Researchers at a British university believe they may have found a drug molecule that could eventually cure the common cold, something that has preoccupied science and pharmaceuticals for decades.
Colds are made up of a large family of different strains and it has therefore been difficult to vaccinate against all of them or become immune to them. In addition, the viruses that cause them can rapidly evolve, meaning they are quickly able to gain resistance to drugs developed against them. Treatments have long been focused on easing the symptoms.
For this study, a team at Imperial College London ignored the condition itself and instead looked at a human protein called N-myristoyltransferase (NMT). This is typically hijacked by cold viruses, which then use it to construct a protein shell that they can protect their genome with while they multiply inside human cells.
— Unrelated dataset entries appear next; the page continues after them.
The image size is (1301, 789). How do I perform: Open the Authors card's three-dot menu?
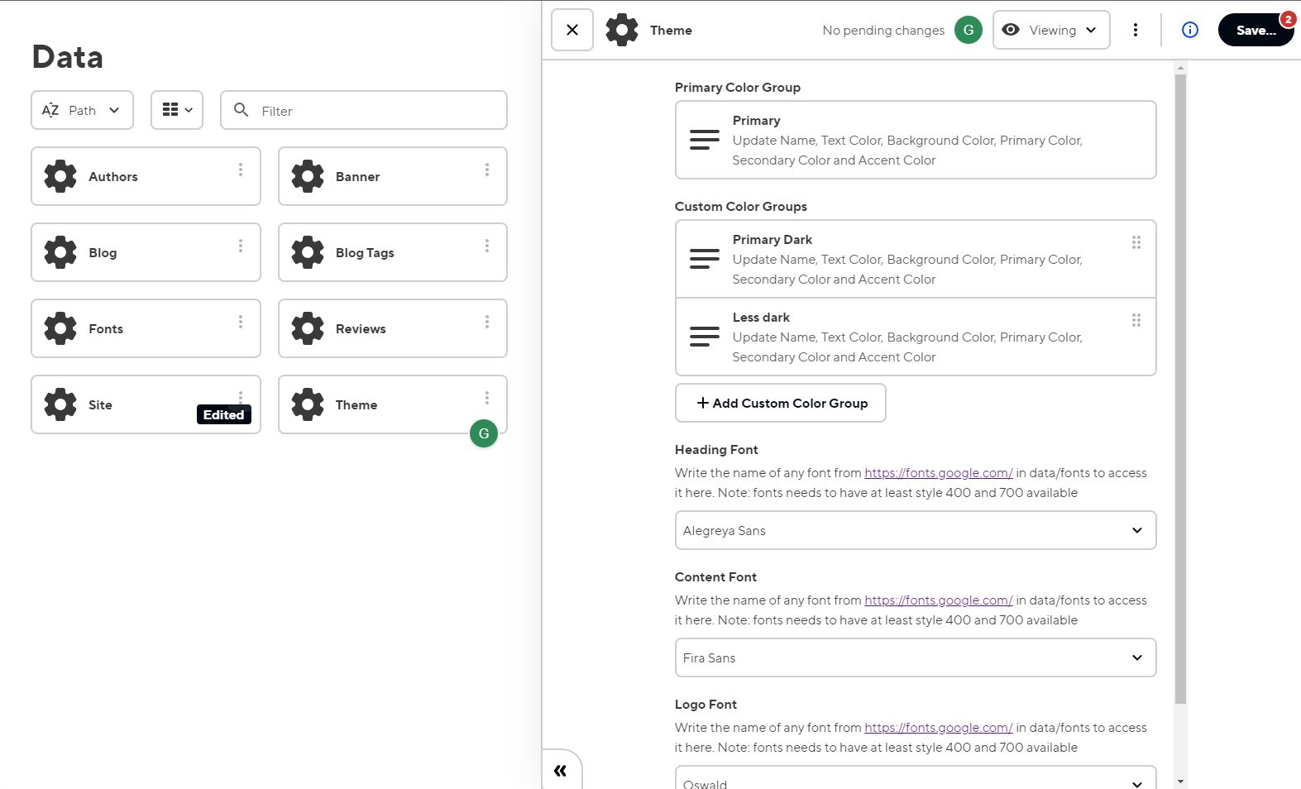pos(241,170)
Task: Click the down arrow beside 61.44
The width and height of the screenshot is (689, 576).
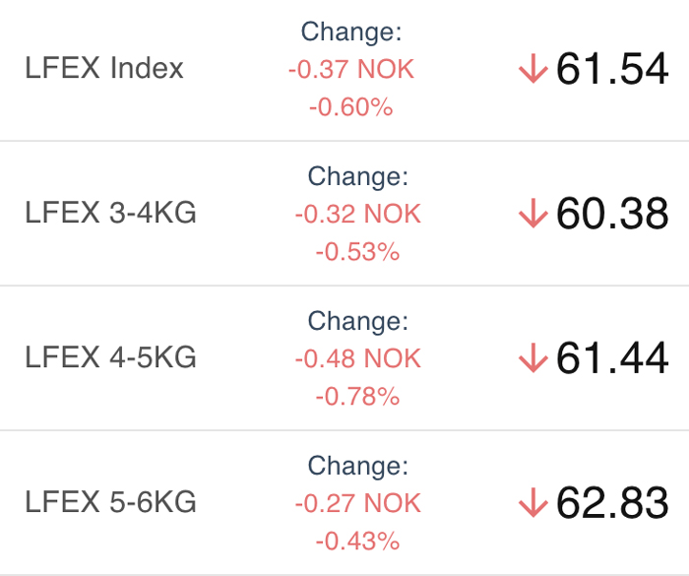Action: coord(533,357)
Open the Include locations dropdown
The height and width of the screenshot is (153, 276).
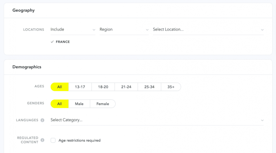coord(73,29)
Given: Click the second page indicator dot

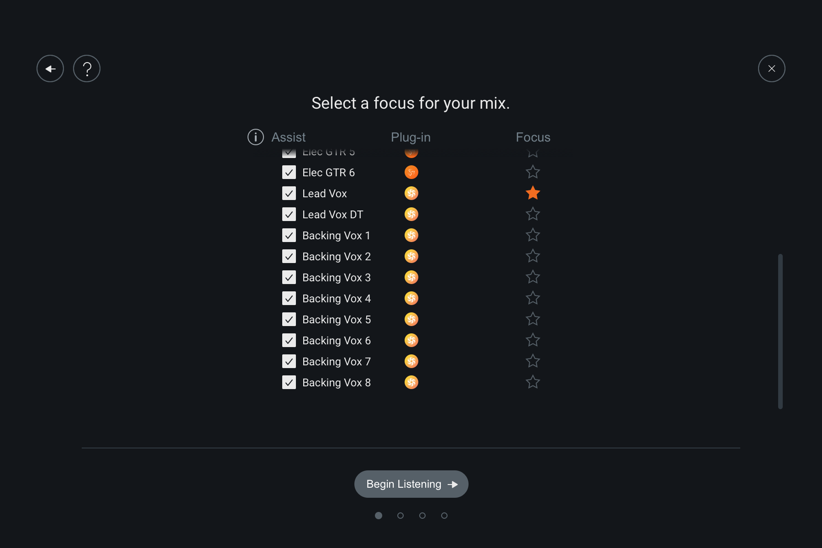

The researchers used a compound called IMP-1088 to target it directly and found that the molecule was able to successfully block the strains it was tested against from replicating without damaging the human cells that housed it in any way.
Importantly, because the compound targets the protein 'housing' and not cold viruses, it should work for all strains.
Writing in the journal Nature Chemistry, lead study author Professor Ed Tate said the drug will next be tested in animal trials before it is tested on humans. It is hoped that the molecule could be manufactured into a throat spray for use once cold symptoms are experienced.
In particular, the drug may be useful for sufferers of asthma and chronic obstructive pulmonary disease. This also should be lucrative for pharmaceutical companies.
"A drug like this could be extremely beneficial if given early in infection, and we are working on making a version that could be inhaled so that it gets to the lungs quickly," said Professor Tate.
The common cold accounts for around 27 million days off work in the UK each year. The average adult will get two or three in a 12-month period, but children will experience up to five.